### PROBLEM STATEMENT
Print the lines below from the one containing "Find the location of a particular element. Image" through the one containing "the star corresponding", inclusive, exactly as they appear. Omit the pictures.

### SOURCE RECORDS
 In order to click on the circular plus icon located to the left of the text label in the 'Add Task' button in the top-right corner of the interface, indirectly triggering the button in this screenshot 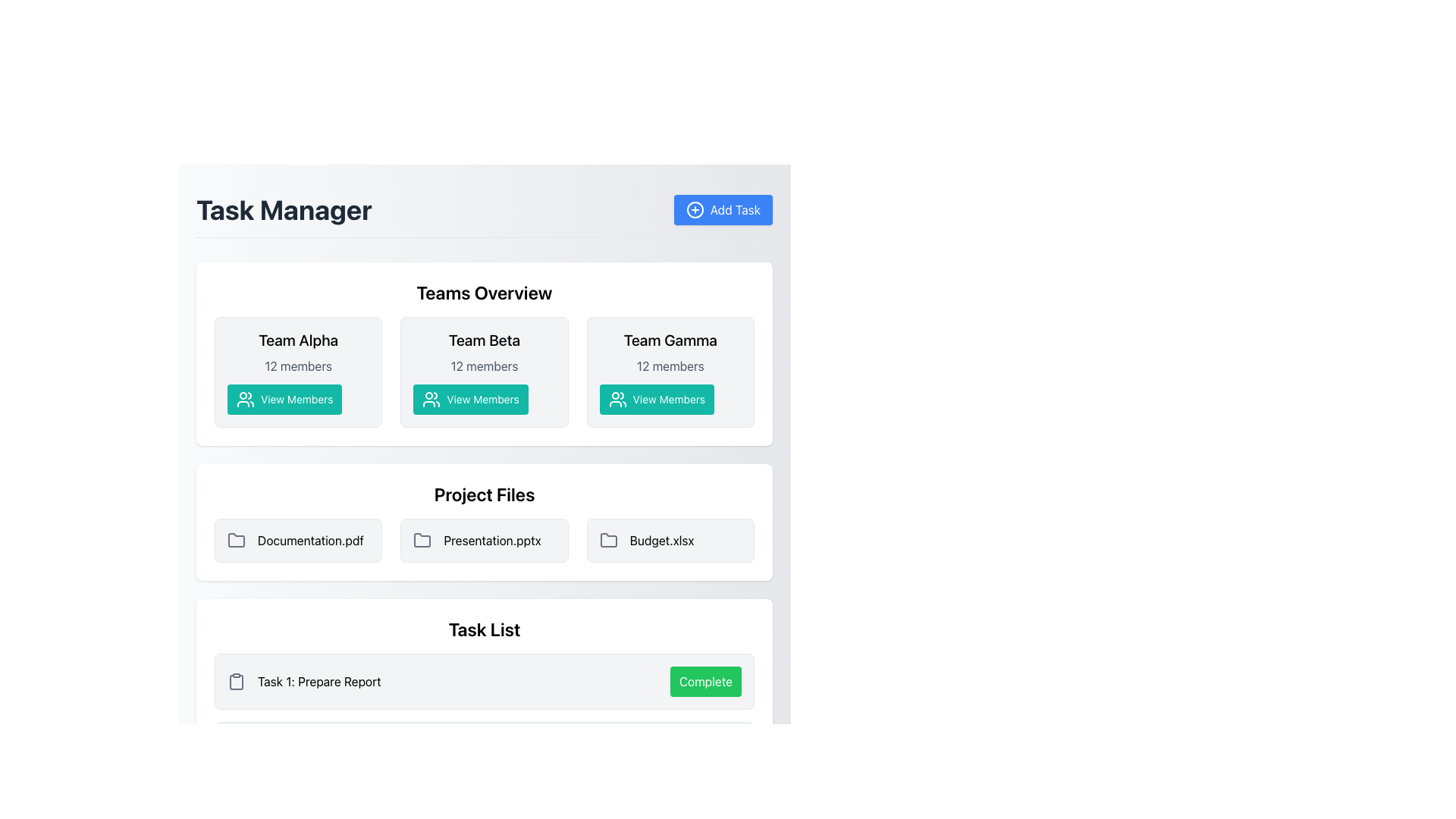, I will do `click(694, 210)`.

==

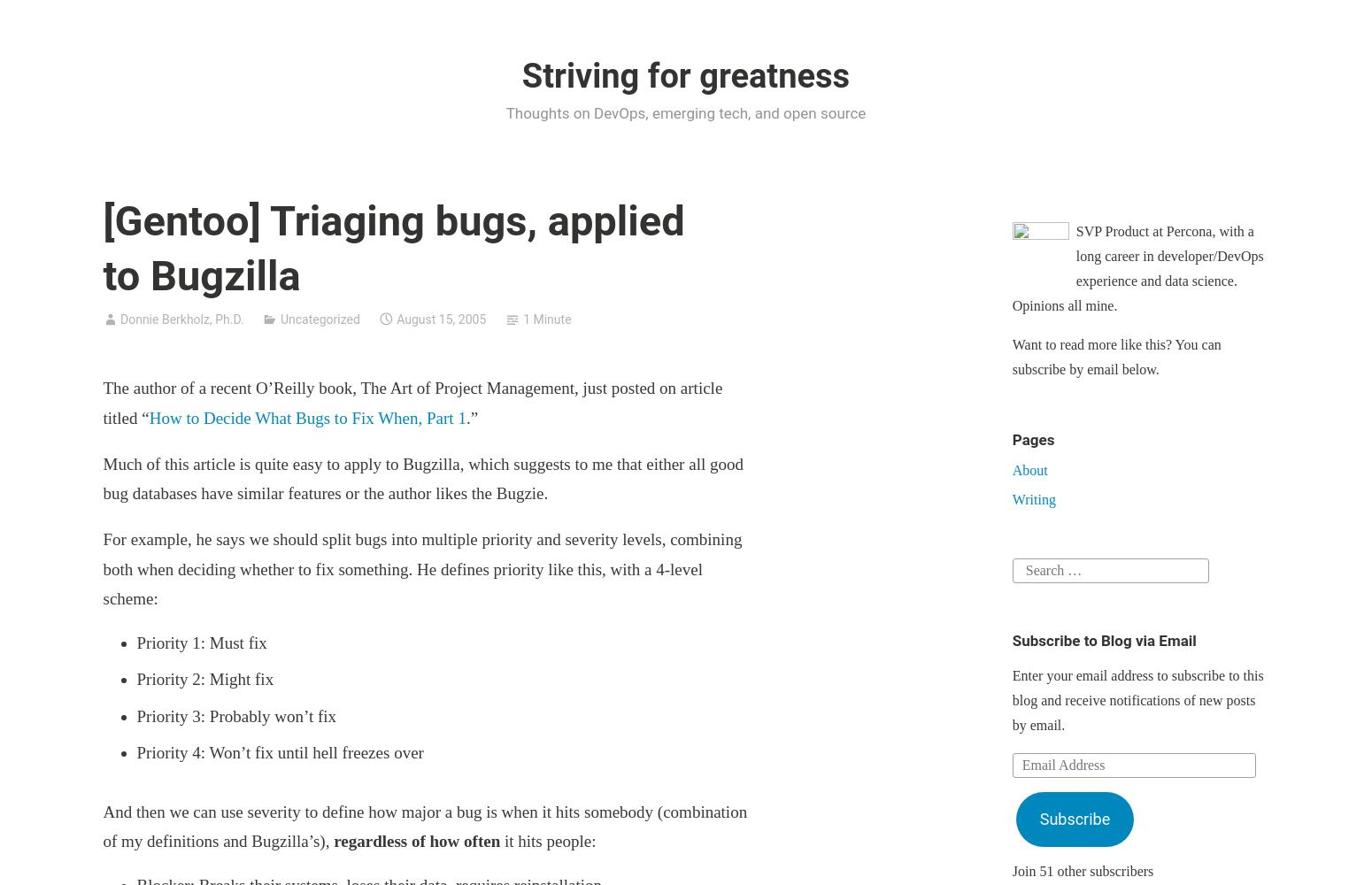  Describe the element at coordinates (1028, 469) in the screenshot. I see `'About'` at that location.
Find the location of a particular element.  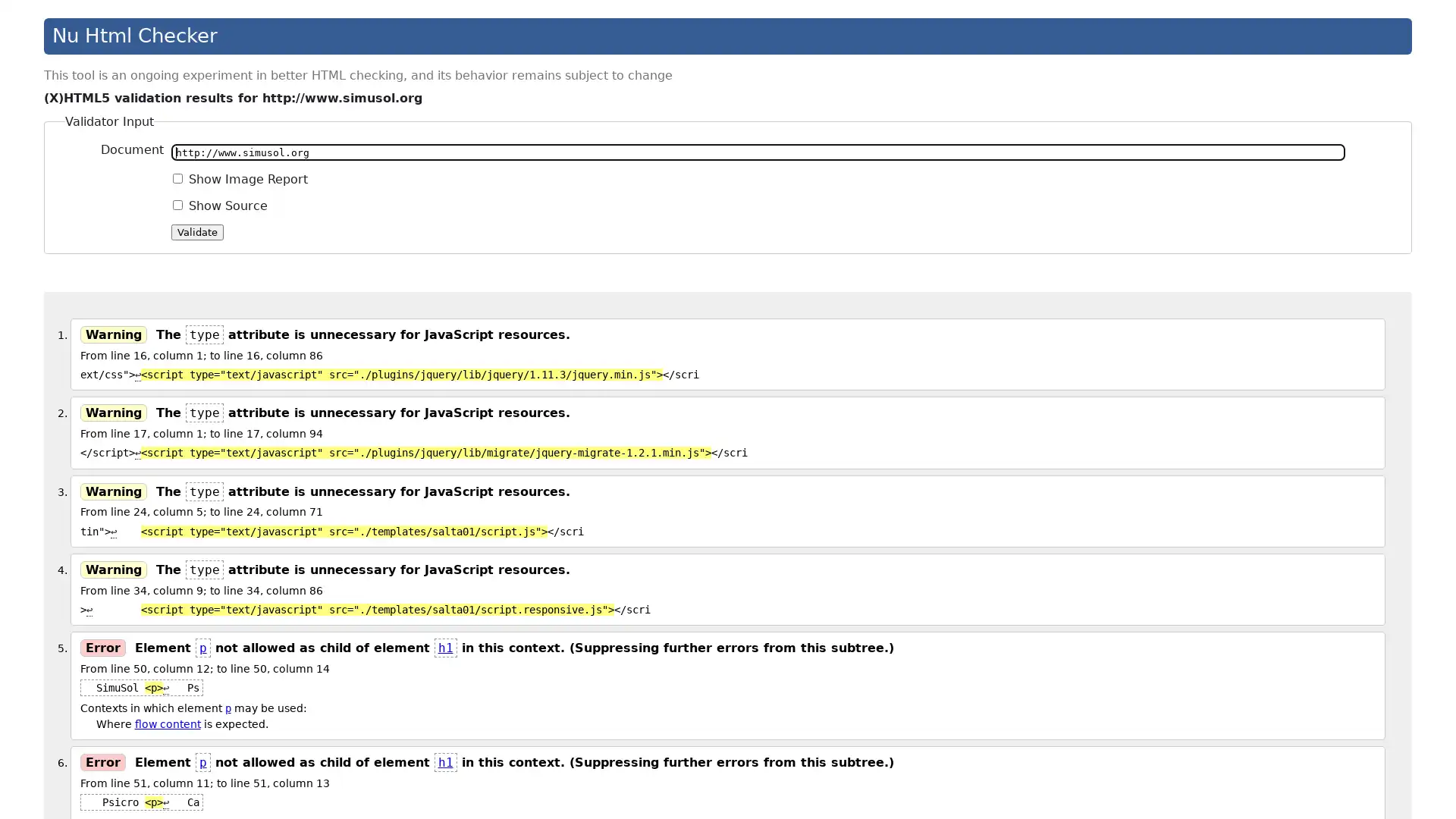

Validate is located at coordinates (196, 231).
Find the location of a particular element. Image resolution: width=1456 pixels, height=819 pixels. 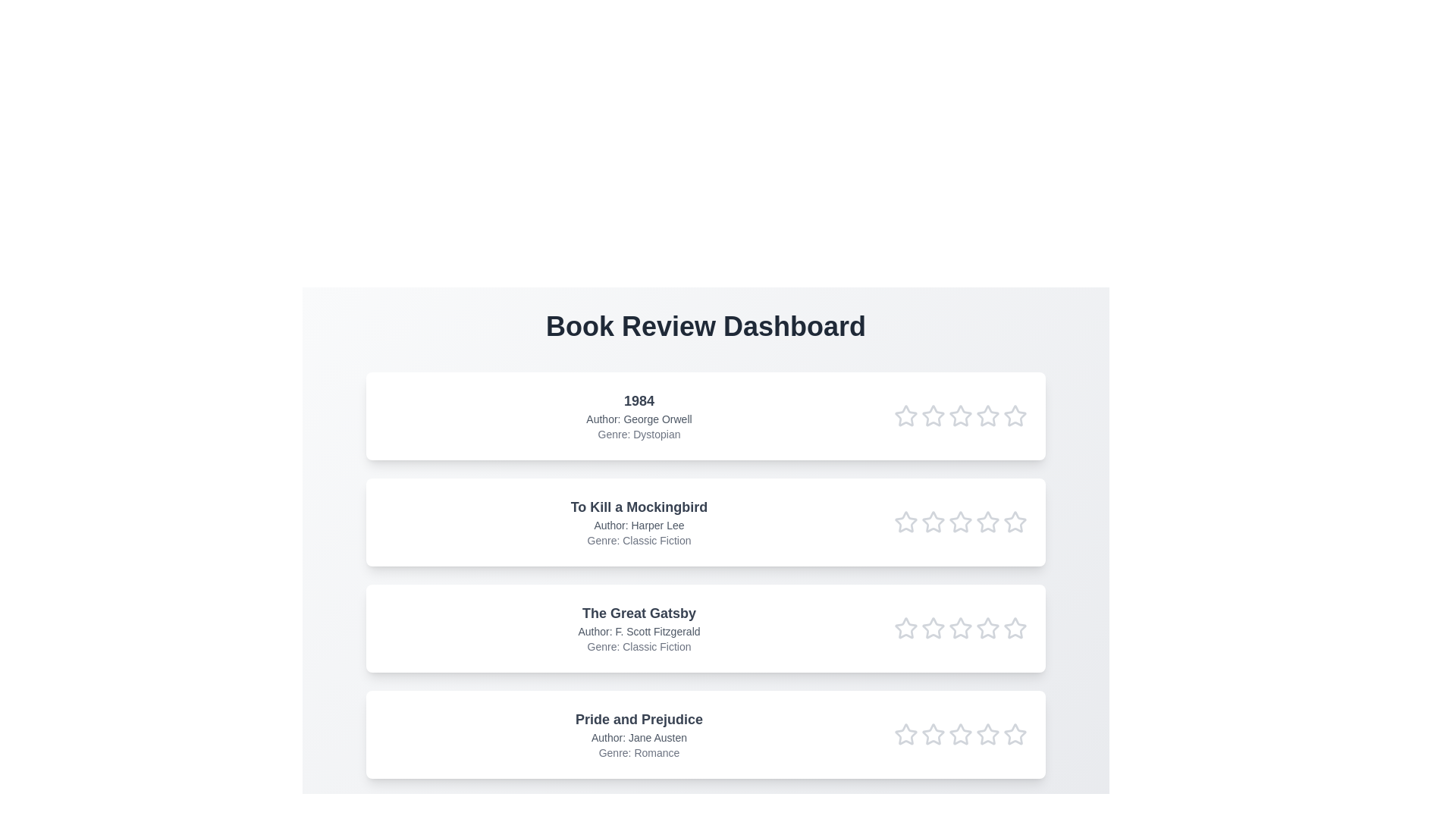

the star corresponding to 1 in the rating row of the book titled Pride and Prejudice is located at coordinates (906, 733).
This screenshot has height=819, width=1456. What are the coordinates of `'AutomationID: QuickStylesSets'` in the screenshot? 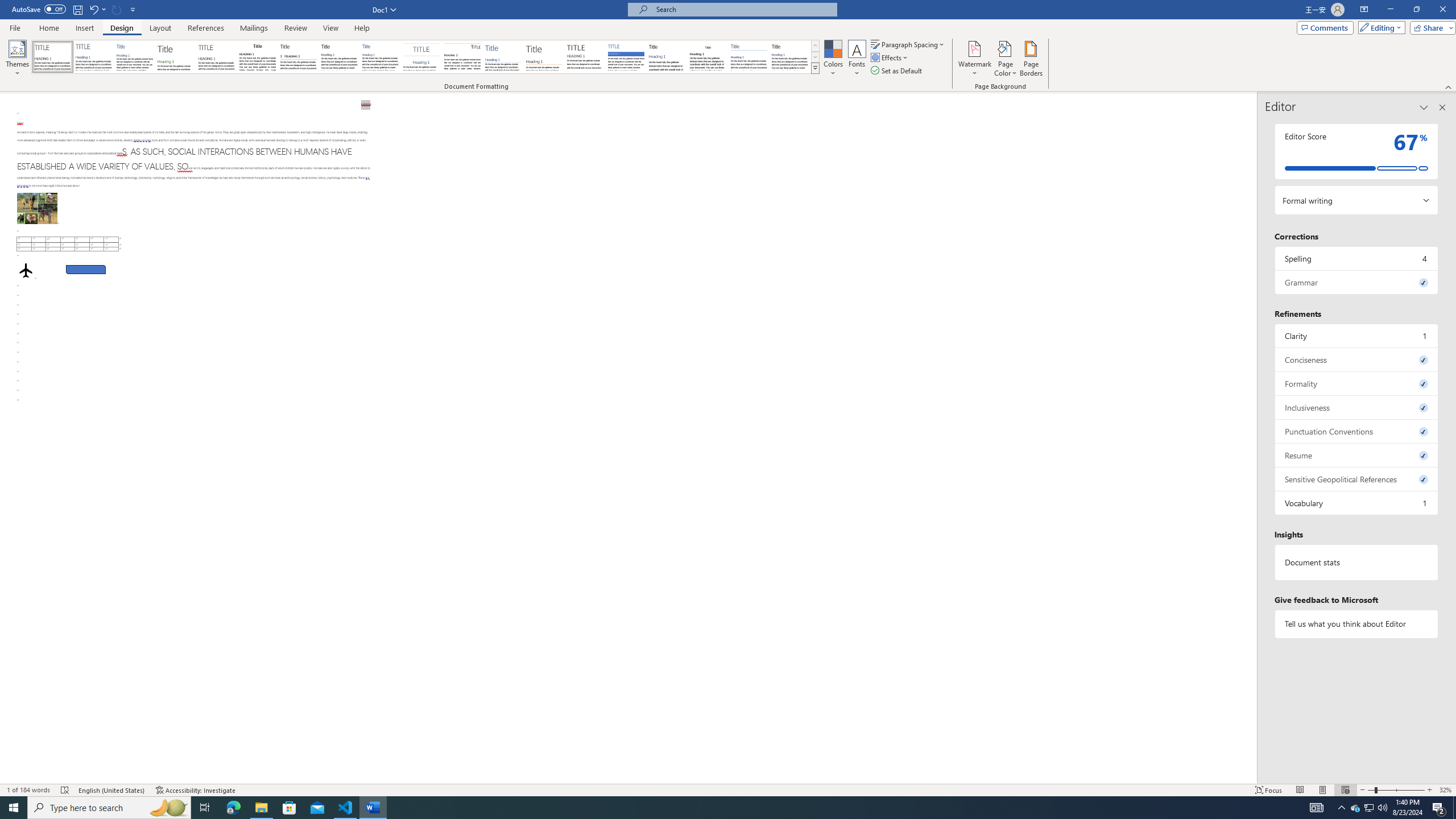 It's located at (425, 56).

* * *

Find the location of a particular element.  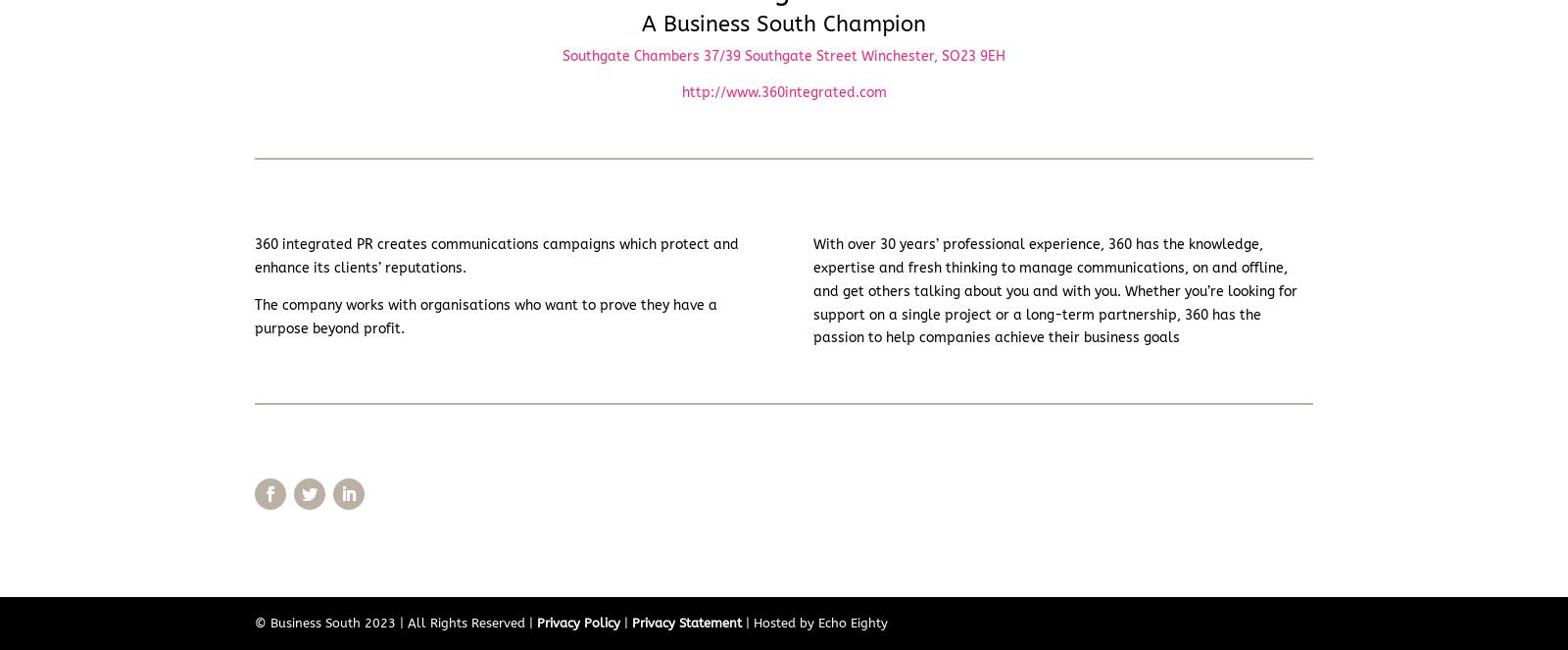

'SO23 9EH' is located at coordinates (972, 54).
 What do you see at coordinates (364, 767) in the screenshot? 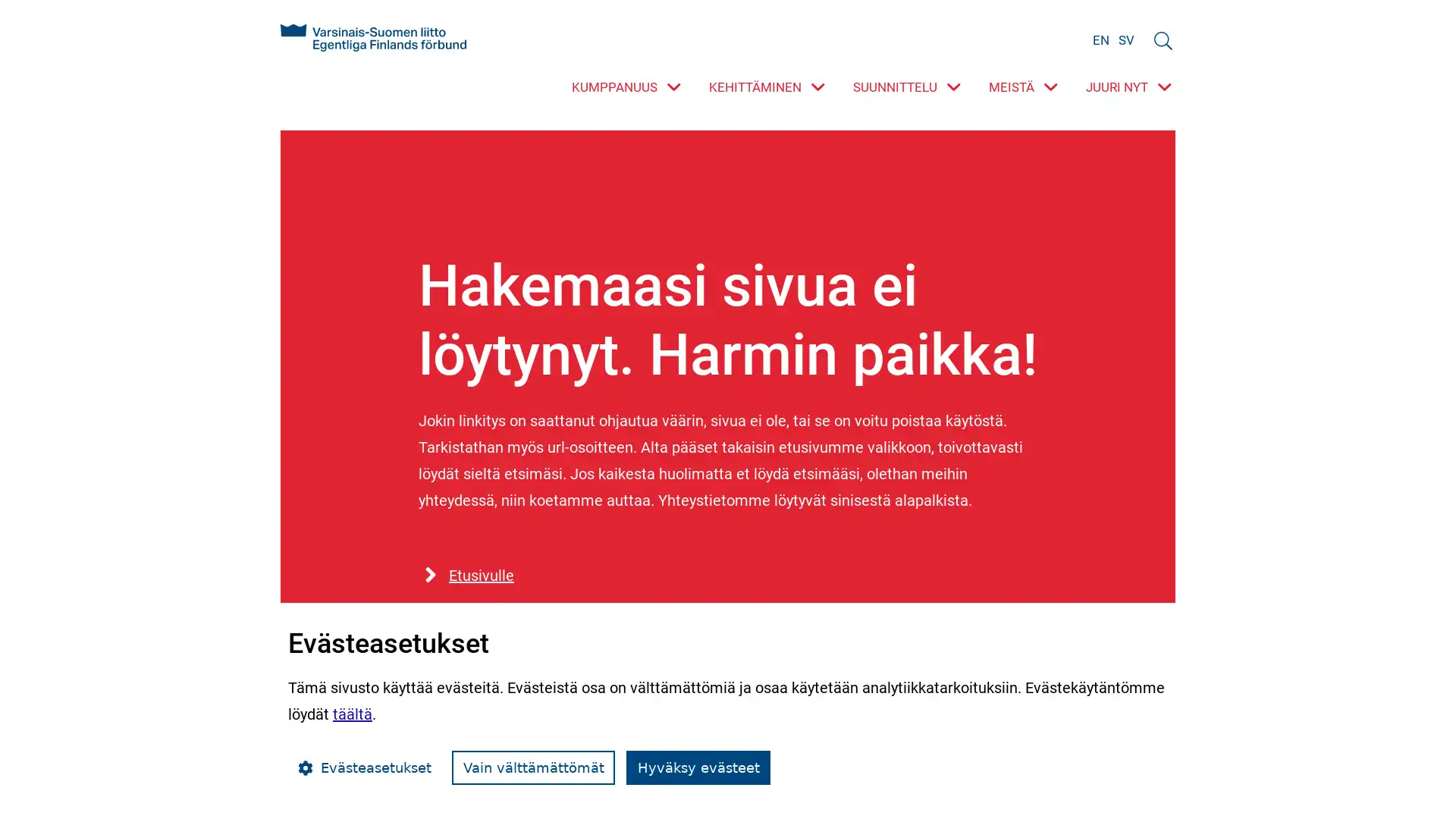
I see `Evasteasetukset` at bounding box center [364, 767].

### THE OUTPUT
Find the location of a particular element. Image resolution: width=1456 pixels, height=819 pixels. 

the star corresponding to 1 in the rating row of the book titled Pride and Prejudice is located at coordinates (906, 733).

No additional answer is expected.